Underfunding correctional health care is short-sighted, he said. At least 95% of prisoners will be freed, and if their medical needs weren’t addressed behind bars, taxpayers will pay far more on the back end, he said.
For example, if drug addiction isn’t addressed, prisoners will want to get high when they’re free. If HIV isn’t addressed, it can become AIDS. High blood pressure, tuberculosis, hepatitis C and some cancers are easily treated in their early stages – but not so much if they’re allowed to progress.
“The health of folks in prisons and jails ultimately affects our health,” he said.
What do private prisons say?
A 2014 issue of the Corrections Forum newsletter for jail management professionals says, “Prisons must save in any way they can and outsourcing can bring the best of both worlds - quality and cost.”
Corizon Correctional Healthcare, one of the largest such companies, said it follows American Medical Association standards.
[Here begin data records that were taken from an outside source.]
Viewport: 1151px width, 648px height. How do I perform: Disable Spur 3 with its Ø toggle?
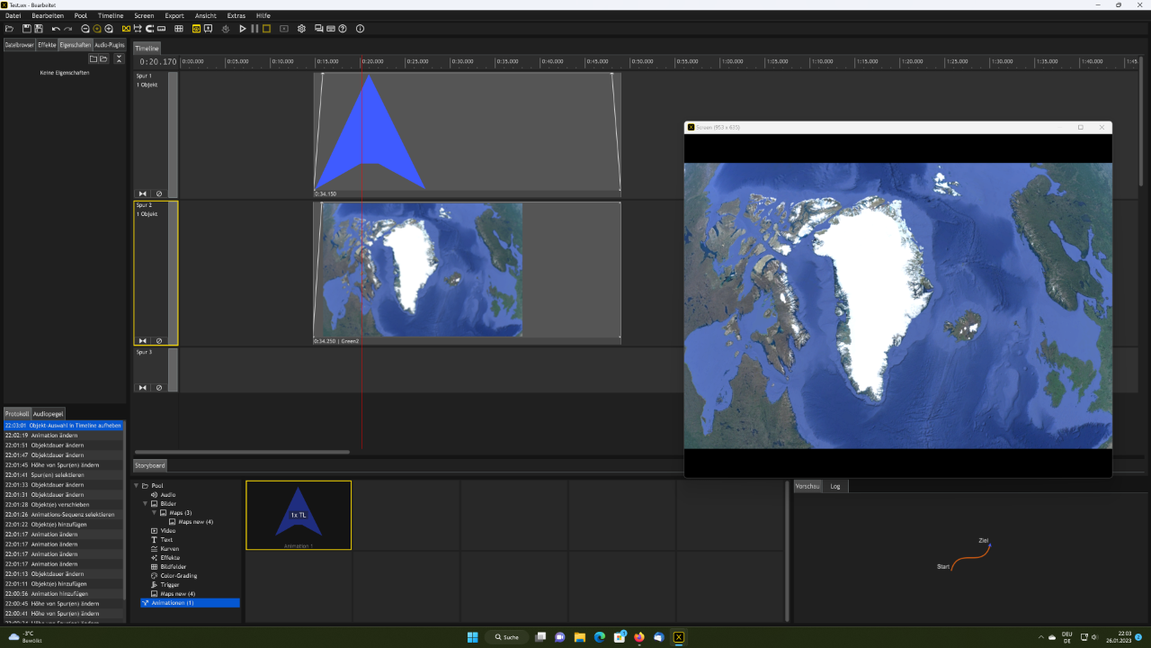coord(159,387)
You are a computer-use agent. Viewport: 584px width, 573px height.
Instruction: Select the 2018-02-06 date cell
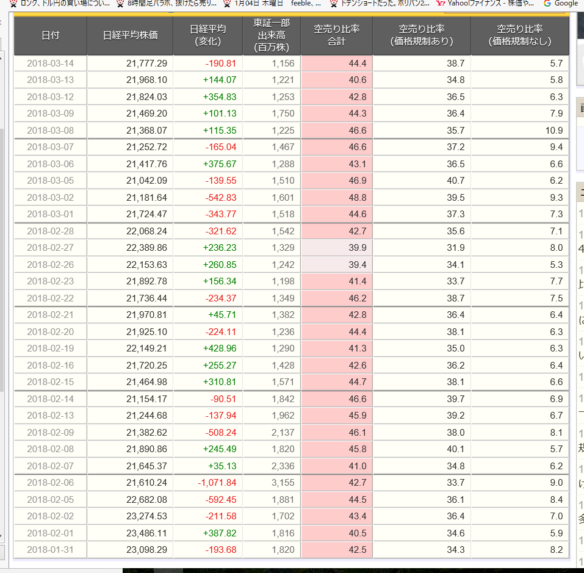(51, 483)
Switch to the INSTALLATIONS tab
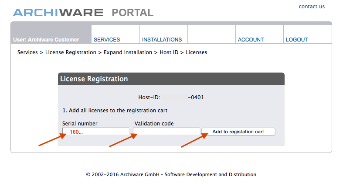Image resolution: width=343 pixels, height=184 pixels. point(162,40)

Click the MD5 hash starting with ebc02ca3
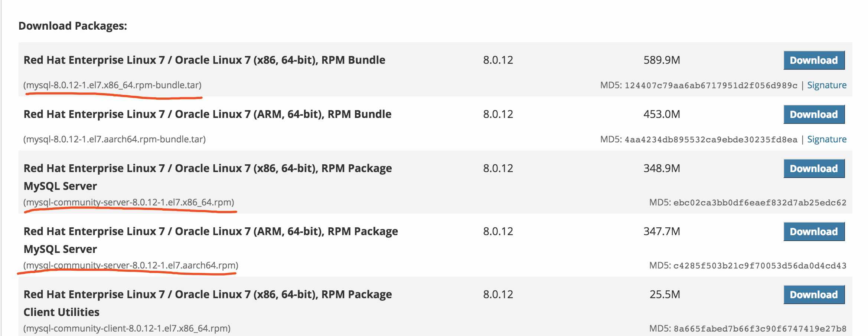click(x=760, y=203)
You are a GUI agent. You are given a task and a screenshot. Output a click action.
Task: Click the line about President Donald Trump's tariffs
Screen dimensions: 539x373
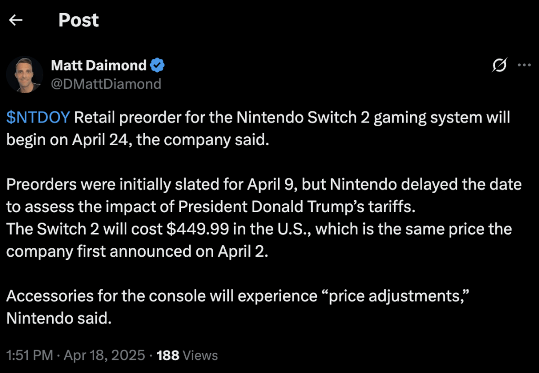click(211, 207)
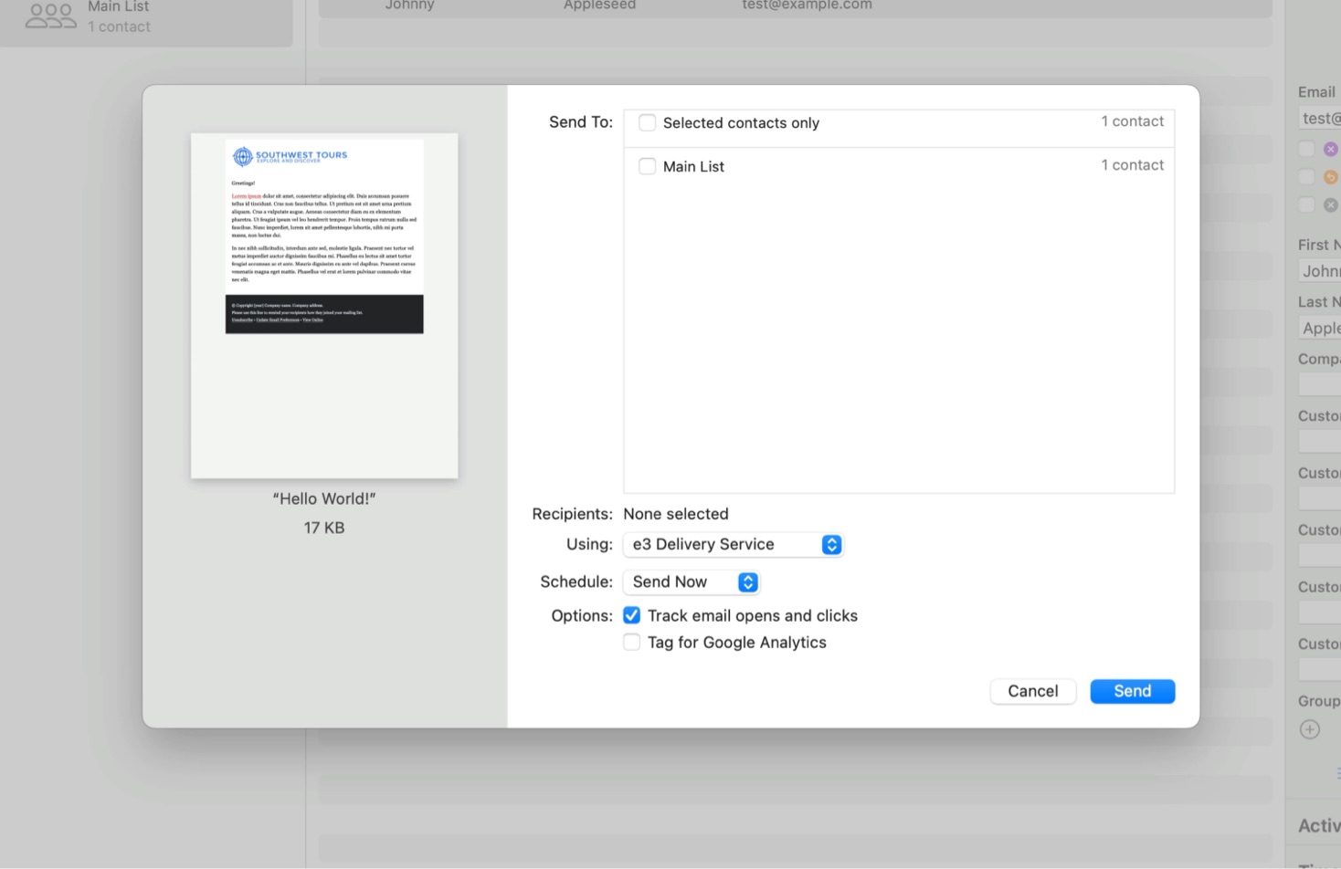
Task: Open the e3 Delivery Service dropdown
Action: click(733, 544)
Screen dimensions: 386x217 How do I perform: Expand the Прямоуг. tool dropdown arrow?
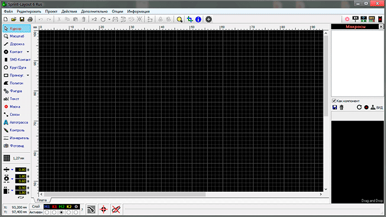(28, 75)
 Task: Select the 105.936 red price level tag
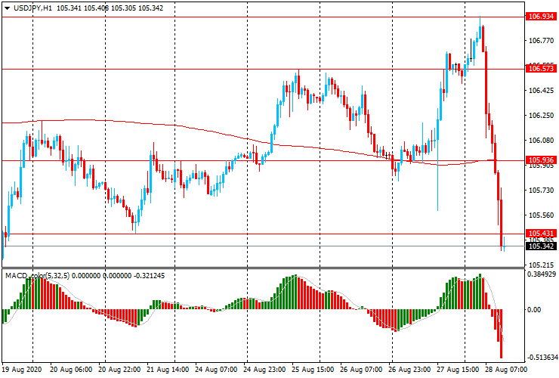coord(541,160)
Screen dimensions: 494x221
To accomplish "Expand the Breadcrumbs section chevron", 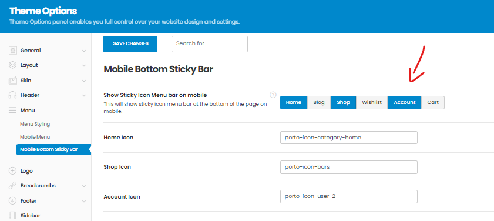I will point(84,186).

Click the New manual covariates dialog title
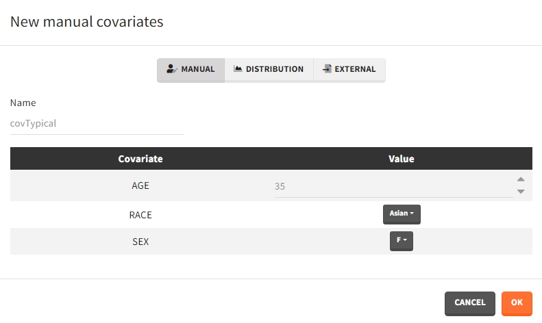pos(86,22)
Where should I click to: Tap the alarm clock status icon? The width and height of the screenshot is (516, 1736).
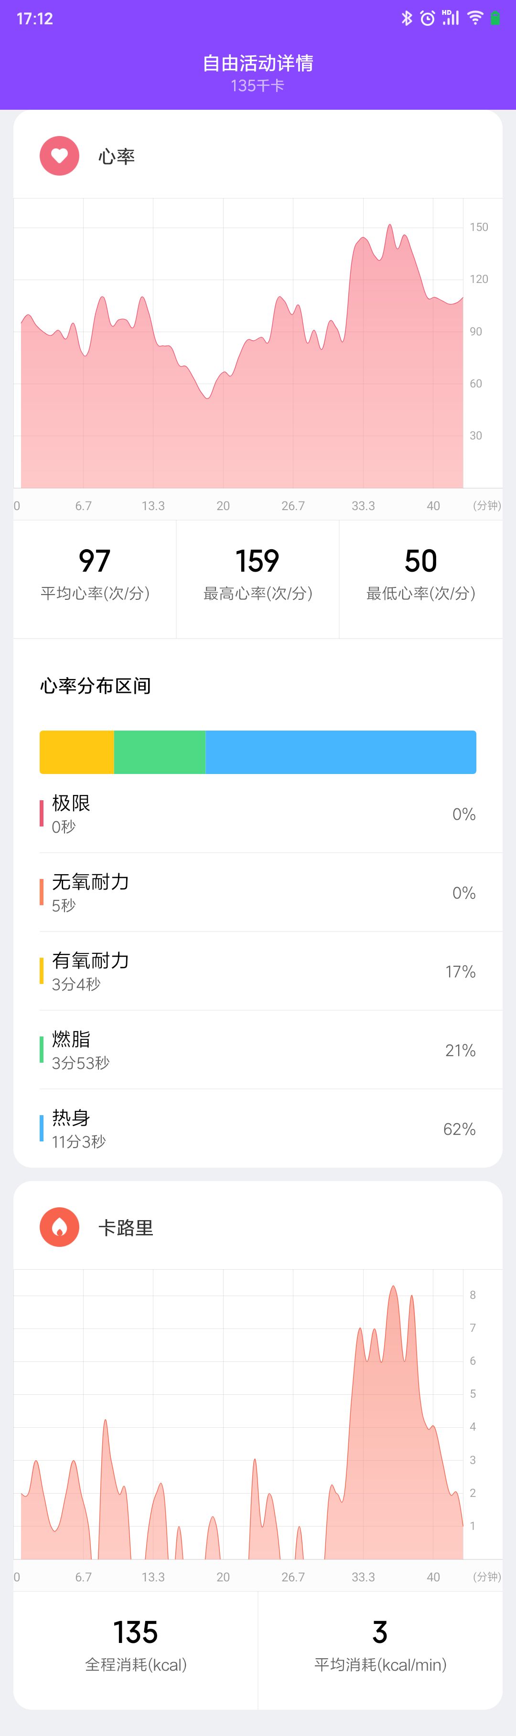click(x=427, y=19)
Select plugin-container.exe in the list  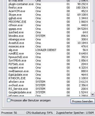tap(48, 4)
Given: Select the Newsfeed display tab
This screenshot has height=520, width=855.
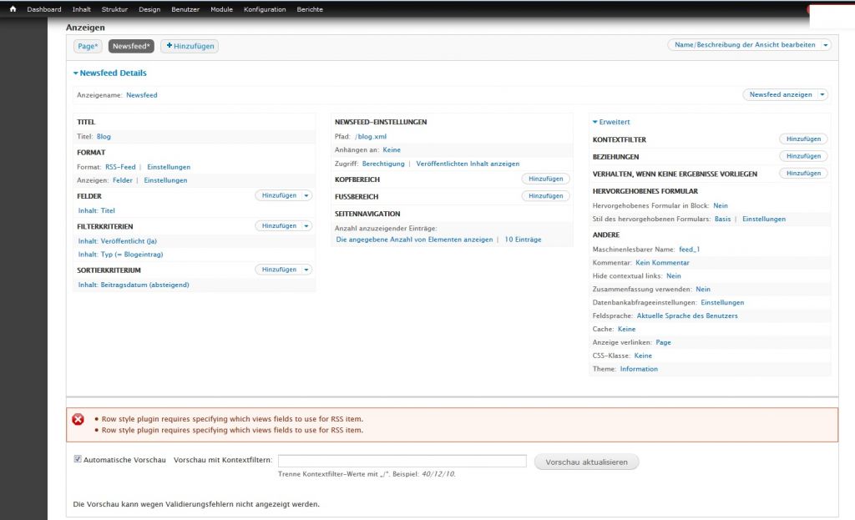Looking at the screenshot, I should click(x=131, y=47).
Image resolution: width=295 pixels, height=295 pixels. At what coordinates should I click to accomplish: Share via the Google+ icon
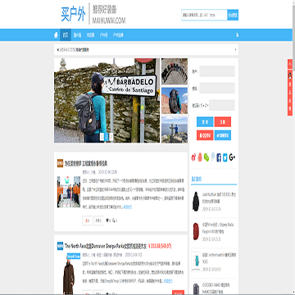(x=233, y=157)
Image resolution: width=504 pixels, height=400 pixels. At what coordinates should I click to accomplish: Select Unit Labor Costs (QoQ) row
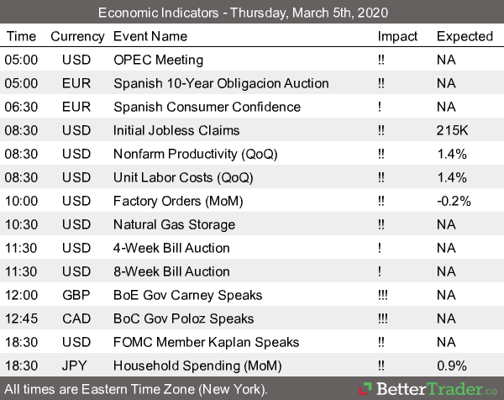(x=182, y=177)
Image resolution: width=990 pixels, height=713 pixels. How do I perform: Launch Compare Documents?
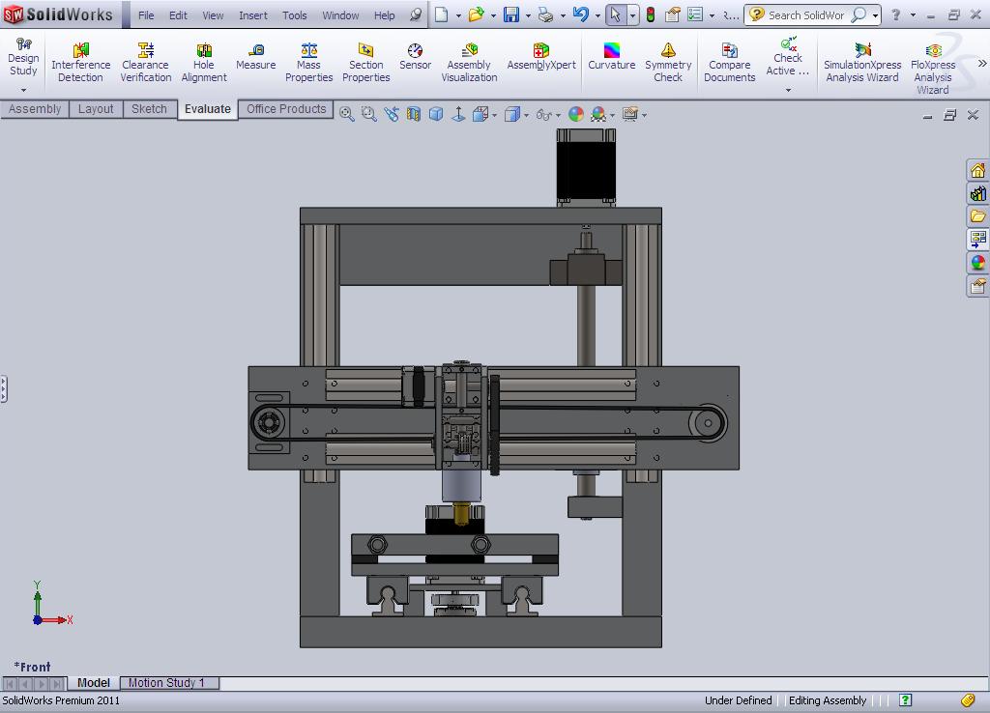pyautogui.click(x=729, y=58)
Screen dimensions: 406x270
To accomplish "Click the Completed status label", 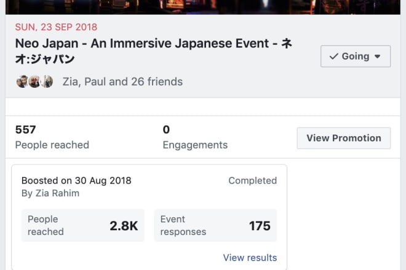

The company has earned national recognition for its facilities and programs, said spokeswoman Martha Harbin.
“Our commitment to preventive, evidence-based medicine is reflected in some health outcomes that exceed those of the general public,” she said.
Corizon saves money not by cutting corners, Harbin said, but through innovation and spreading risk across the company.
Corizon has been recognized for its “robust telemedicine program,” which helps reduce the costs of transporting prisoners, she said. It also handles bulk purchases, pharmaceutical needs, insurance claims and credentialing, all of which save public institutions money, she said.
None of Corizon’s clinicians “receive compensation based upon financial performance,” she said.
So which is better?
Wayne Dicky, president of the American Jail Association and administrator for the Brazos County Detention Center in Texas, cautions against a one-size-fits-all approach.
A jail or prison’s size matters, as does its security level. While Dicky’s facility maxes out at about 1,100 inmates, major city jails like those in New York and Los Angeles hold thousands.
“A jail administrator has to decide what delivery process works for them,” he said. “In big jails with much more complex circumstances, it works to privatize.”
In Brazos County, he said, it works better to have clinicians on staff.
Regardless of whether health care is public or private, he said, the onus is on the jail administrator to make sure no one cuts corners. Dicky said he takes caring for prisoners seriously because there is little worse than the tragedy, and optics, of a death in custody.
“I’m sitting in my office right now, and the worst thing that could happen today would be to have someone on my staff hurt or a death in custody,” he said.
Shift in sentiment
Some experts see positive change on the horizon. They cite President Obama’s executive order limiting the use of solitary confinement and the exposure of flaws – such as the rise of exonerations – in the justice system to suggest that American attitudes toward the prison population are shifting.
“I think that the American public is becoming more aware of issues in prisons, both from the ongoing news about exonerations but also from things in pop culture like (TV series) ‘Orange is the New Black’ that humanizes prisoners,” said Kendrick of the Prison Law Office.
When Obama visits a prison in Oklahoma or Netflix uses a women’s prison as a setting for a dark comedy, it goes a long way to restoring prisoners’ humanity, said Georgetown’s Howard.
More than 2 million Americans are locked up, more than 4 million are on probation or parole and at least 70 million have criminal records, meaning fewer degrees of separation between prisoners and the general population, he said.
“They are us. We are them,” Howard said. “We need to realize that we’re all, in a sense, one step away. This criminal justice system affects everybody.”
CNN’s Marlena Baldacci contributed to this report.